Limitations & Future Work

  • Requires an extra forward pass of the auxiliary model, doubling the inference cost.
  • Heatmap overlay relies on pixel-level multiplication, which might lose information in darkened regions—this can be detrimental to tasks requiring global understanding.
  • CLIP's attribution maps may have limited effectiveness for non-entity queries (e.g., "What is the style of this painting?").
  • The effectiveness has not been tested in complex scenarios such as Video VQA or multi-image comparison.

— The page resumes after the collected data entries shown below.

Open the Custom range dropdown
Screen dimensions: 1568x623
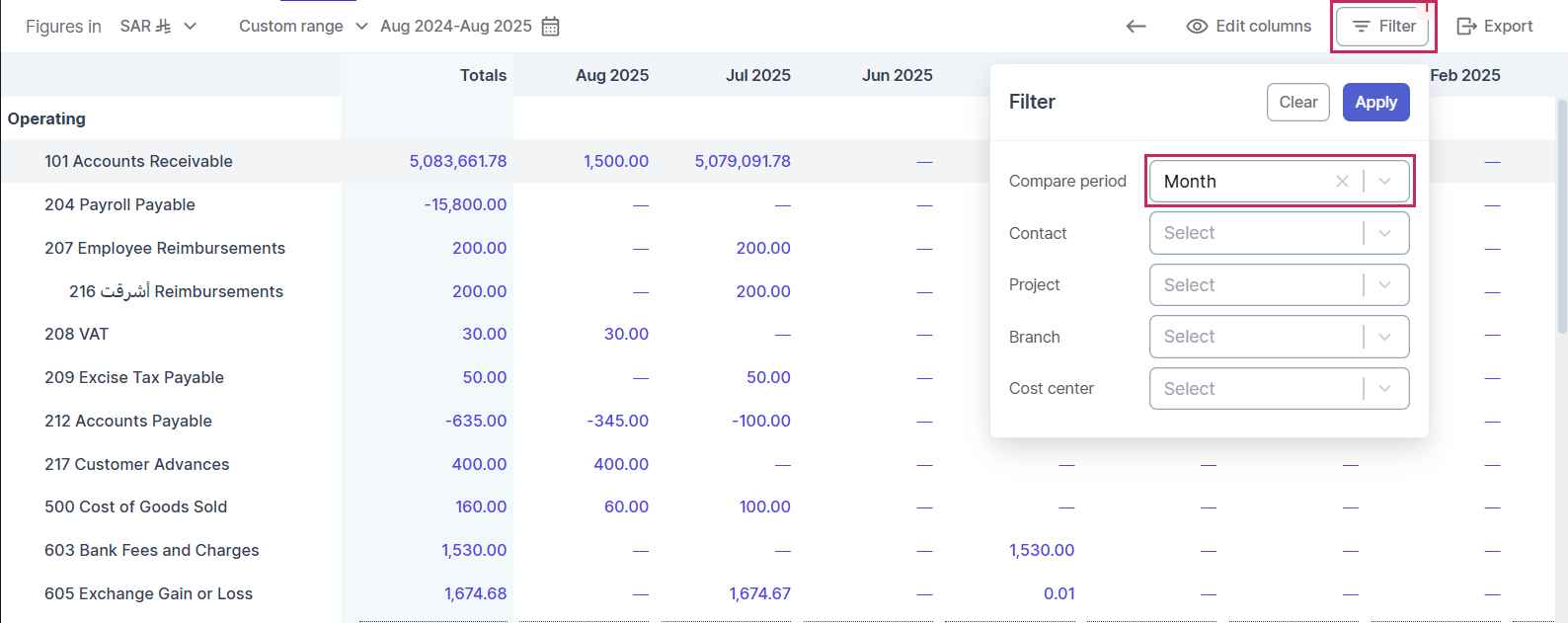tap(302, 27)

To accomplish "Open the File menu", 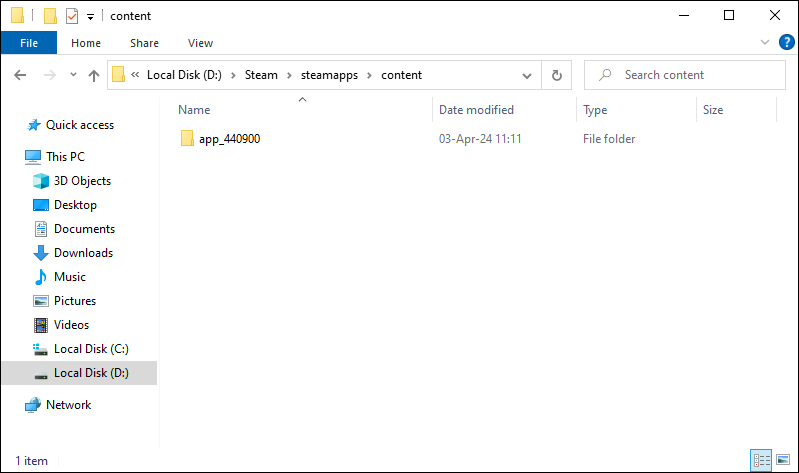I will click(29, 43).
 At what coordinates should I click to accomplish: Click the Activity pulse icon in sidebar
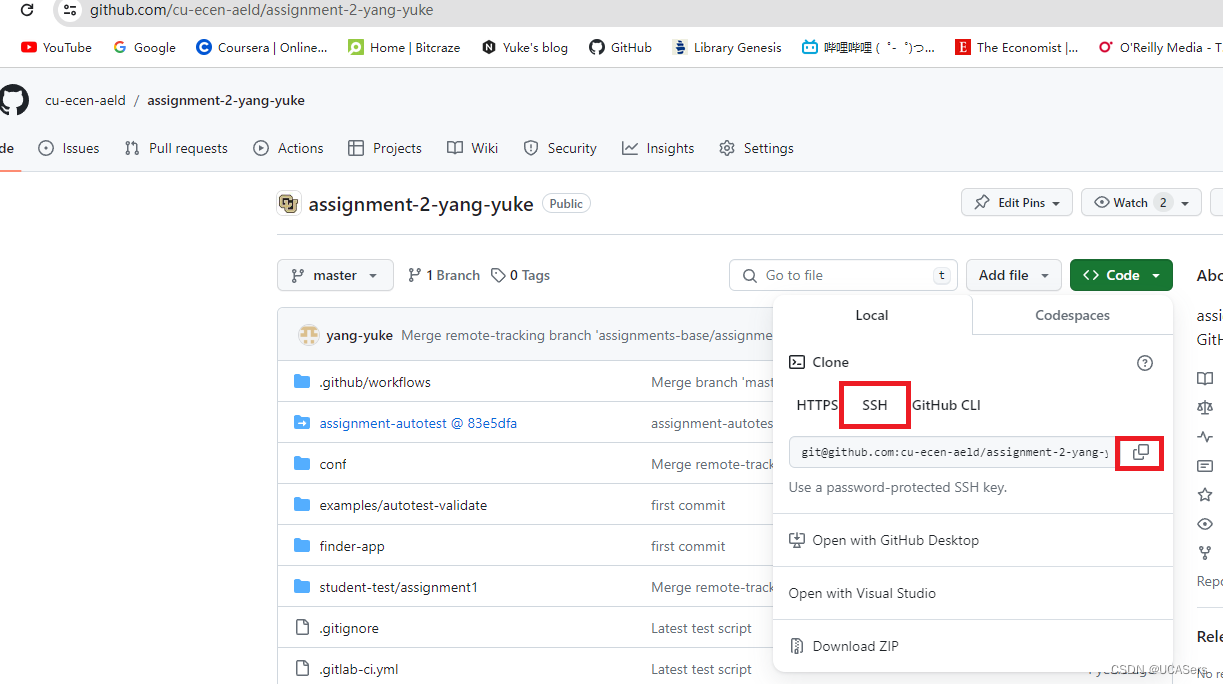1205,436
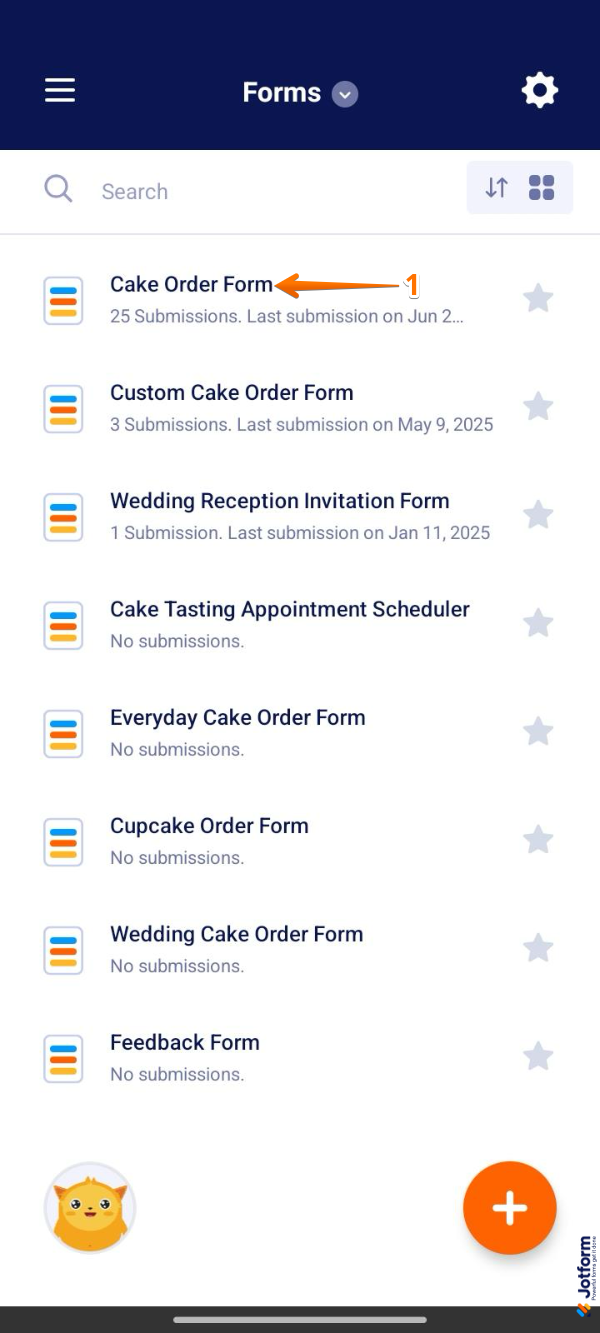Open app settings via the gear icon

[540, 90]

  • vs FGVP/SoM: FGVP/SoM use segmentation models to generate fixed annotations independent of the text query, whereas API dynamically generates attribution heatmaps based on the query.

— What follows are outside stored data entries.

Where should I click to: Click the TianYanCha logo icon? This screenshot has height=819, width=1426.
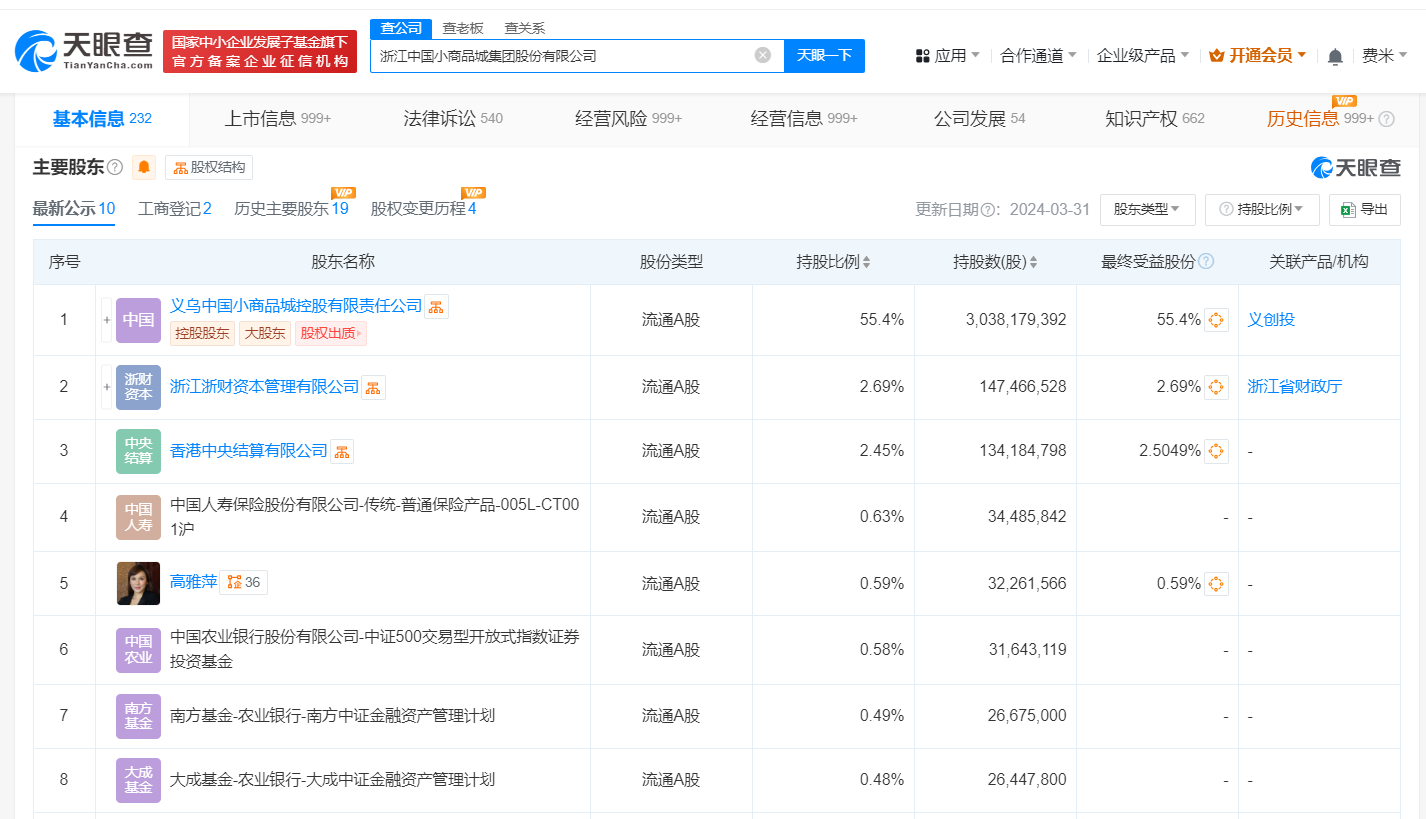point(37,48)
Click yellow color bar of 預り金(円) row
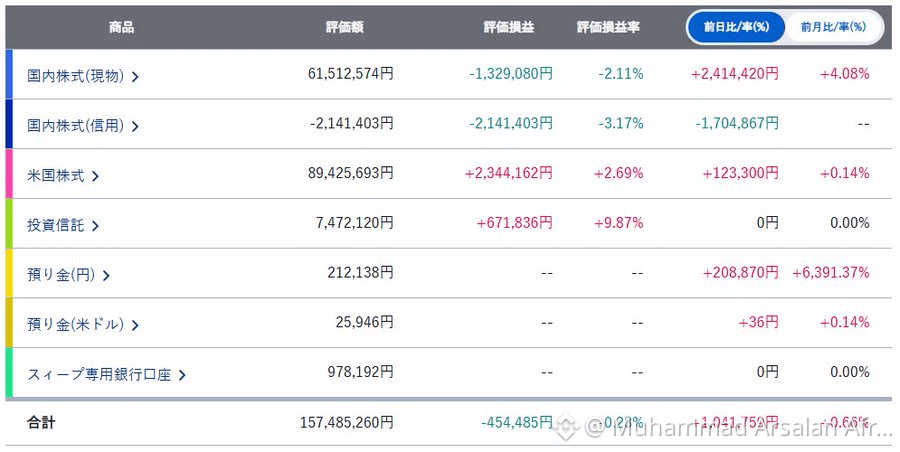 point(9,273)
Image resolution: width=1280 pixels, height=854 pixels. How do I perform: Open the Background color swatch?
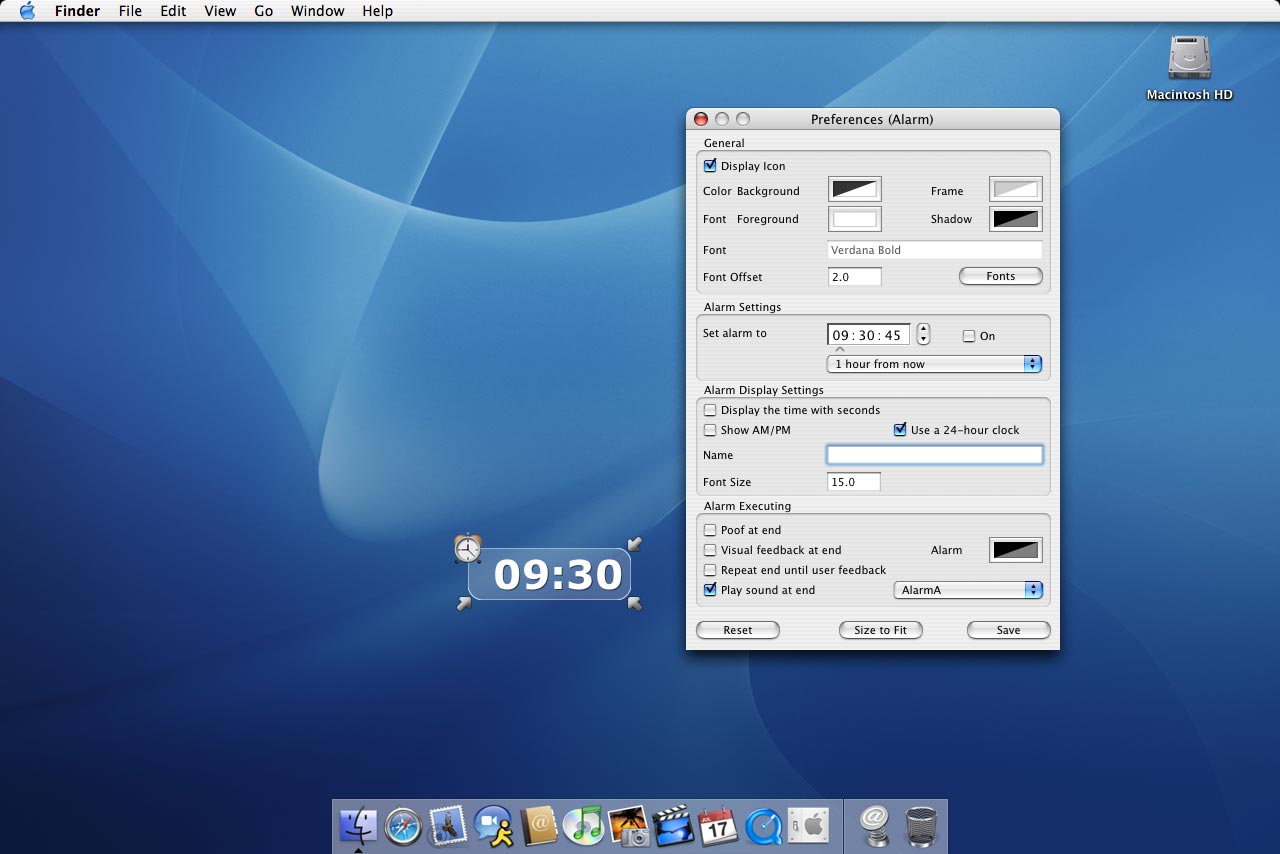[x=854, y=189]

  • vs Self-Reflection: Traditional self-reflection iterates in the text space (repeatedly answering and revising), while API performs self-reflection in the pixel space—which is more direct.

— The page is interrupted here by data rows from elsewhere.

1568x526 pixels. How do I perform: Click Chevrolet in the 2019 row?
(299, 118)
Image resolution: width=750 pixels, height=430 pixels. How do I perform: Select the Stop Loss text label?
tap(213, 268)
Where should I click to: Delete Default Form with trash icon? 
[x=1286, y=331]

  • vs GradCAM: GradCAM requires gradient backpropagation, whereas API only requires a forward pass; the key innovation is using cls token decomposition to replace gradient-based methods.
  • Insights: The attention weights of LVLMs are valuable "free" signals—they can be utilized in more scenarios such as attention distillation, token pruning, and hallucination detection.

Rating

  • Novelty: ⭐⭐⭐⭐ Query-aware visual prompting is an important paradigm upgrade; the cls decomposition method is creative.
  • Experimental Thoroughness: ⭐⭐⭐⭐⭐ 5 LVLMs × 6 benchmarks + detailed ablation + closed-source model validation.
  • Writing Quality: ⭐⭐⭐⭐ Clear methodological motivation, comprehensive comparison between the two attribution map schemes.
  • Value: ⭐⭐⭐⭐ Training-free, plug-and-play method with high practicality.